[Supplied material]
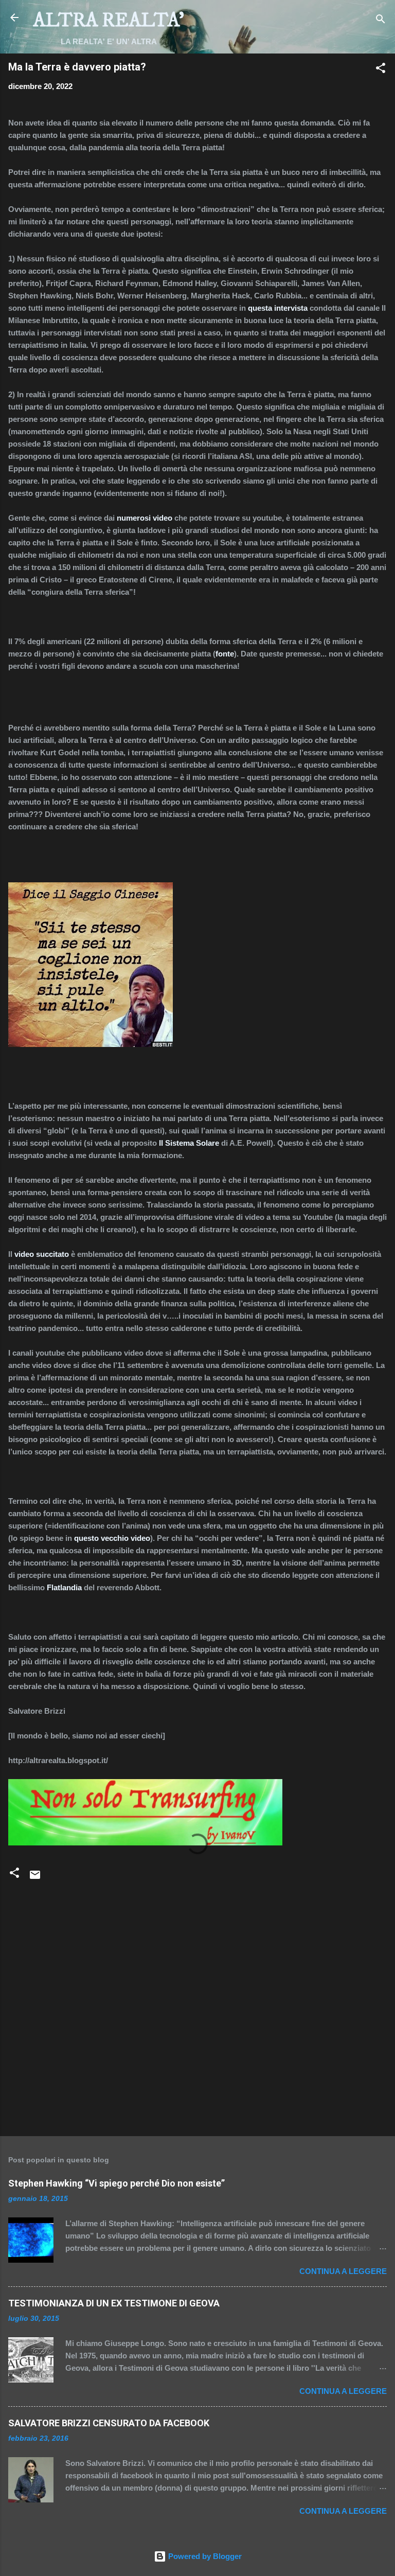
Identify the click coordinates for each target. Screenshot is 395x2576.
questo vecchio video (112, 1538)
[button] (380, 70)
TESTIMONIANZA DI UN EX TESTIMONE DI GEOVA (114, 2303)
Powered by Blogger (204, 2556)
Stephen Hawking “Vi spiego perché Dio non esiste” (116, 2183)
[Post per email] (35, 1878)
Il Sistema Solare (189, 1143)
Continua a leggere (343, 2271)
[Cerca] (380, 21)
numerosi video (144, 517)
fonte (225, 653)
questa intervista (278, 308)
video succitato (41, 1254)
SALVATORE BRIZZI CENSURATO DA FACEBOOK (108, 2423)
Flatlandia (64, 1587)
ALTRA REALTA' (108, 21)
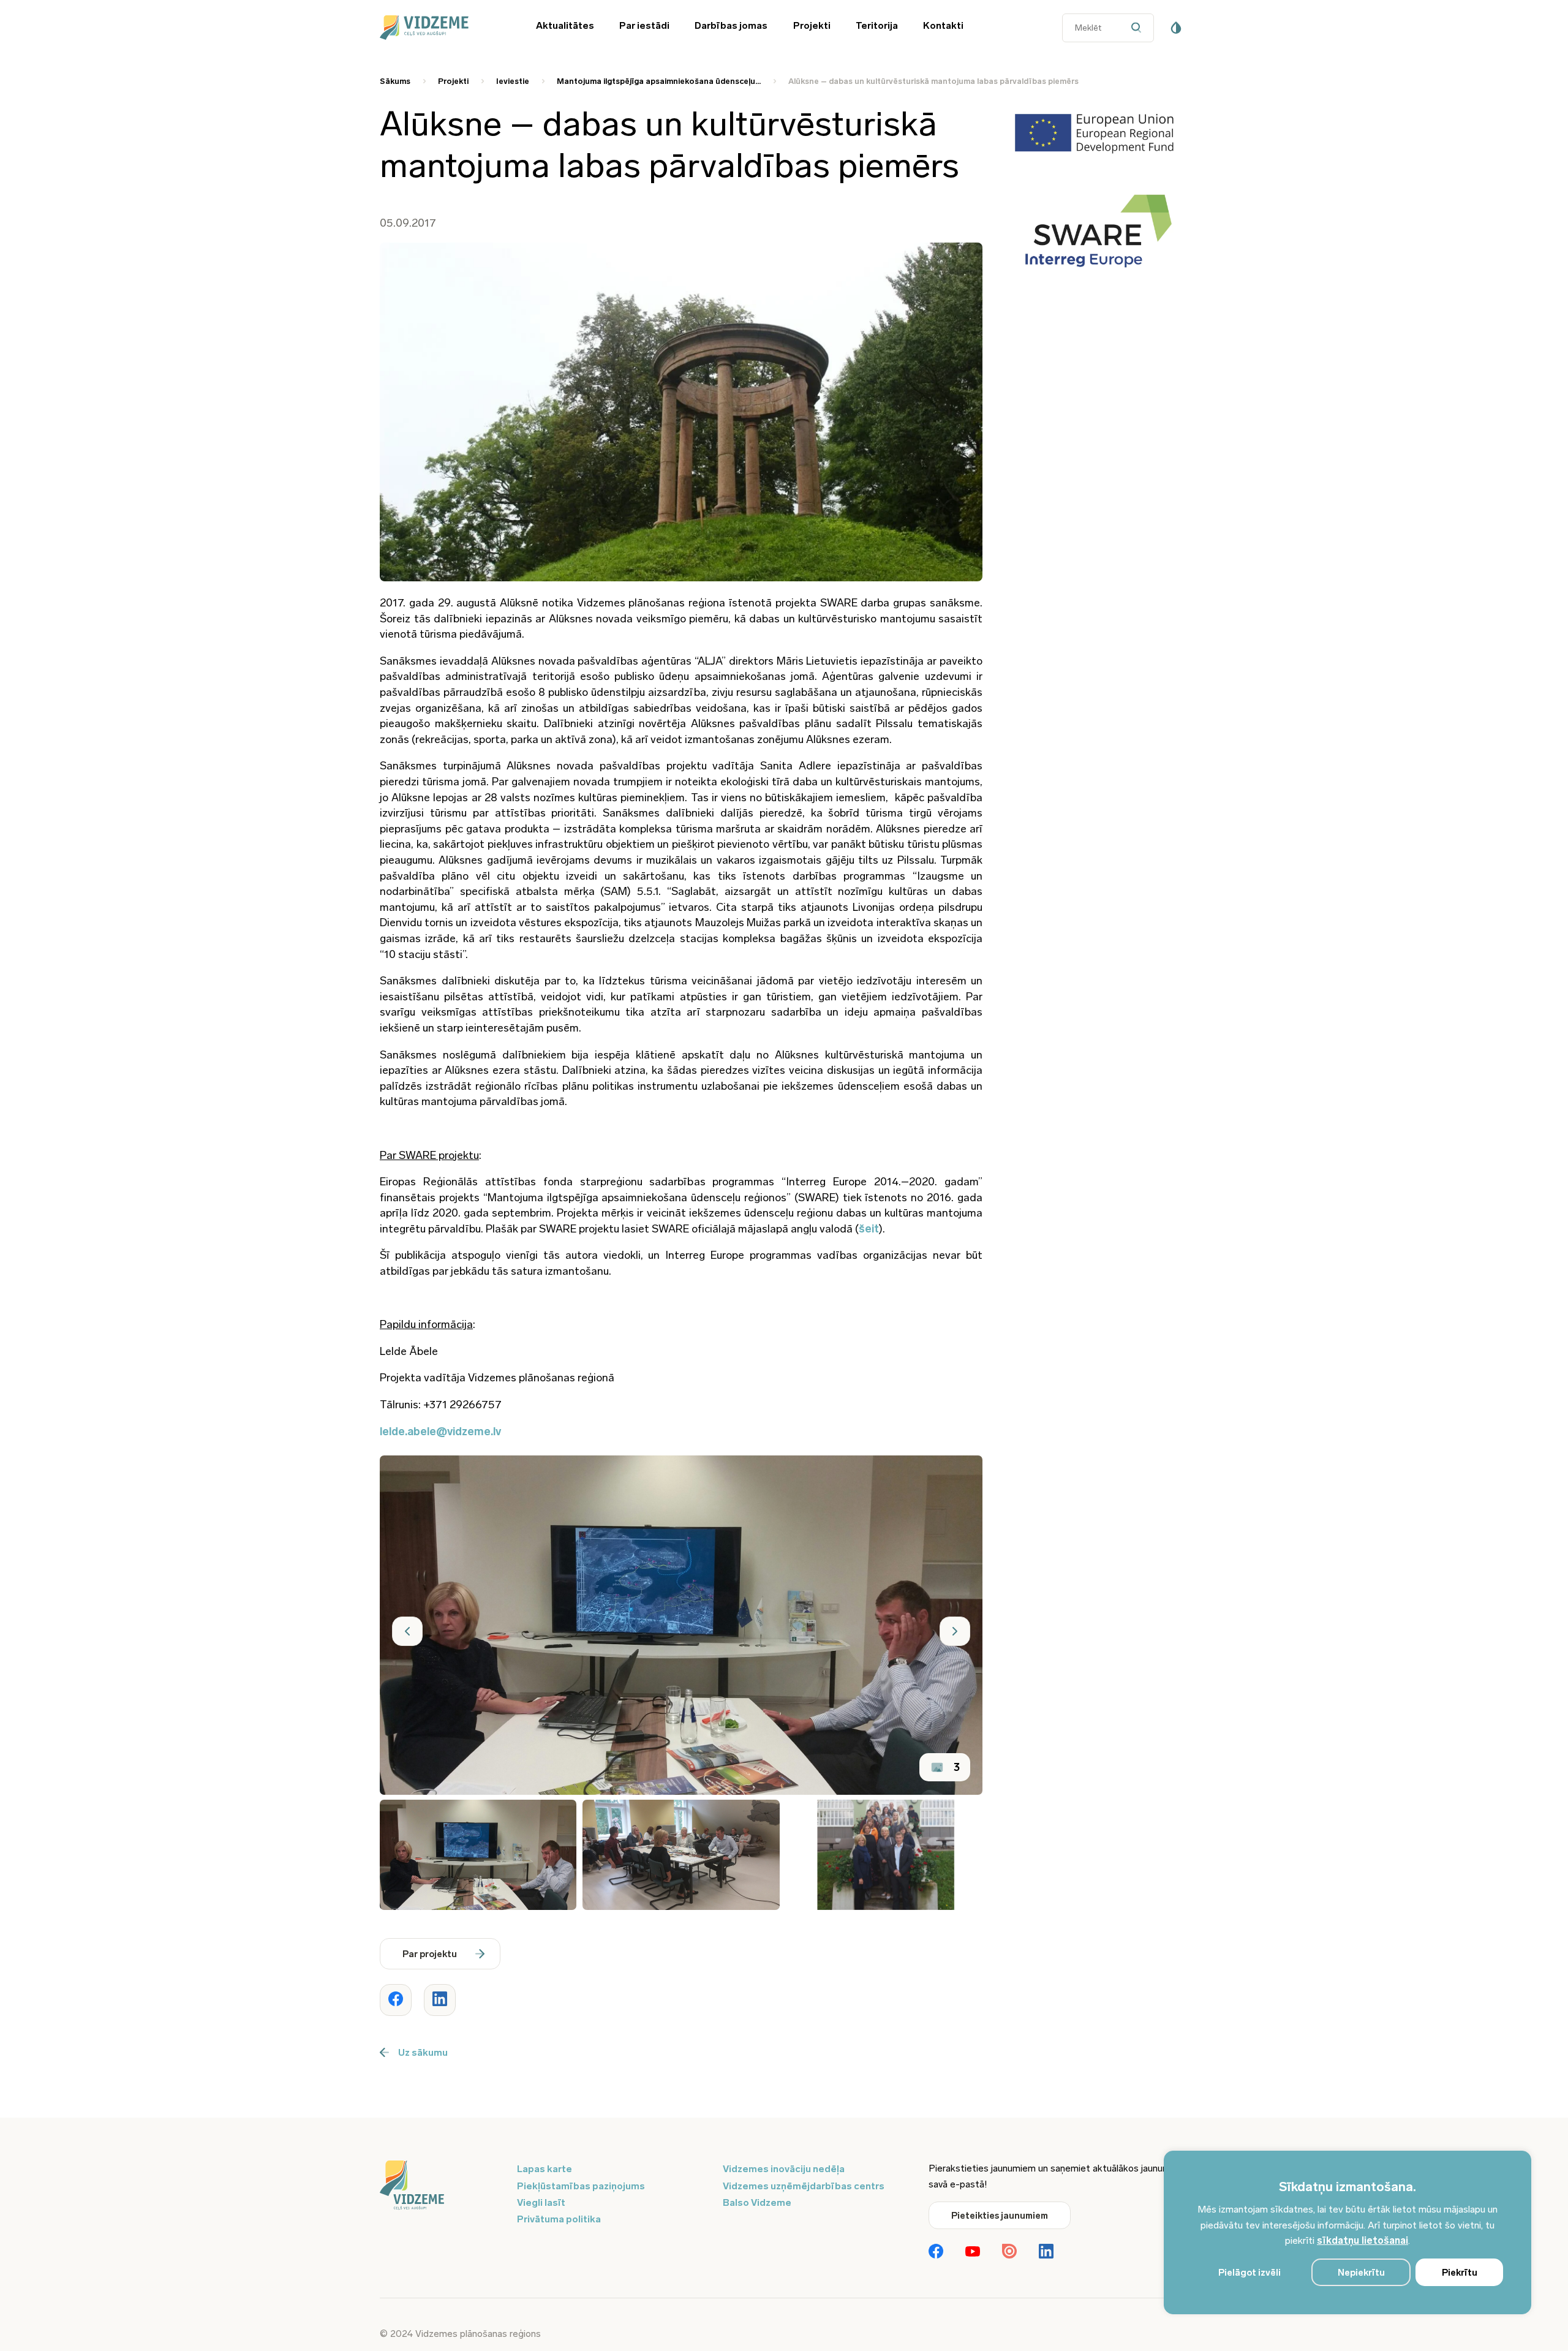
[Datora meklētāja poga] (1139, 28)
[/Supplied material]
» **Prompt**
Nothing but the lines from the top of the data above through the line containing "spiego perché Dio" should be output, exactly as written and without the pictures.

» **Result of the exercise**
Identify the click coordinates for each target. Screenshot is 395x2576.
questo vecchio video (112, 1538)
[button] (380, 70)
TESTIMONIANZA DI UN EX TESTIMONE DI GEOVA (114, 2303)
Powered by Blogger (204, 2556)
Stephen Hawking “Vi spiego perché Dio non esiste” (116, 2183)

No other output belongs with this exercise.